[Collected data entries]
********
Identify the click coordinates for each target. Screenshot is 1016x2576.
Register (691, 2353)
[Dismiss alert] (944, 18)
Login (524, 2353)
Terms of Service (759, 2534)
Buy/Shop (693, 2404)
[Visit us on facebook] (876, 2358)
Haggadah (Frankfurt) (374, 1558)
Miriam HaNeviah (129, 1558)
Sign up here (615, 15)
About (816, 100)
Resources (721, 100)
********
* Problem details
Begin with the line that contains "Register (691, 2353)" and quote each line after it exactly, stopping after the last line of the data.

* Output of the exercise
Register (691, 2353)
[Dismiss alert] (944, 18)
Login (524, 2353)
Terms of Service (759, 2534)
Buy/Shop (693, 2404)
[Visit us on facebook] (876, 2358)
Haggadah (Frankfurt) (374, 1558)
Miriam HaNeviah (129, 1558)
Sign up here (615, 15)
About (816, 100)
Resources (721, 100)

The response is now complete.